(Stored records)
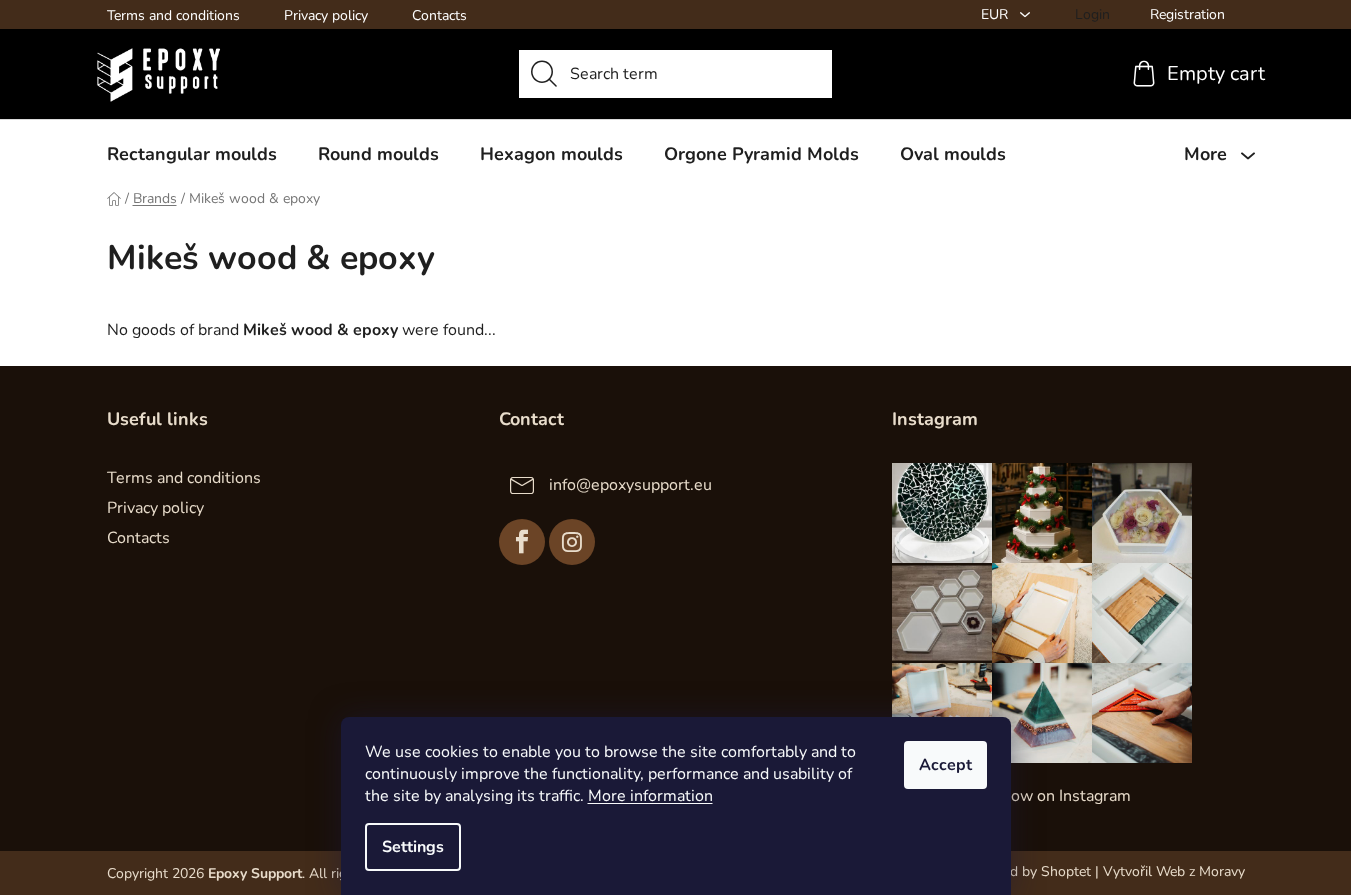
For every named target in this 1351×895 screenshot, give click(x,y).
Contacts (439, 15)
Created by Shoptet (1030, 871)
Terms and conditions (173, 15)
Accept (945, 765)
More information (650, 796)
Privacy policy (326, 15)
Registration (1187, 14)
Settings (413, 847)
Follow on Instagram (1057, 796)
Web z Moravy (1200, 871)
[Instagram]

Your task
You are asked to reproduce word for word the line containing "Contacts (439, 15)" and every subsequent line through the end of the entries.

Exercise output
Contacts (439, 15)
Created by Shoptet (1030, 871)
Terms and conditions (173, 15)
Accept (945, 765)
More information (650, 796)
Privacy policy (326, 15)
Registration (1187, 14)
Settings (413, 847)
Follow on Instagram (1057, 796)
Web z Moravy (1200, 871)
[Instagram]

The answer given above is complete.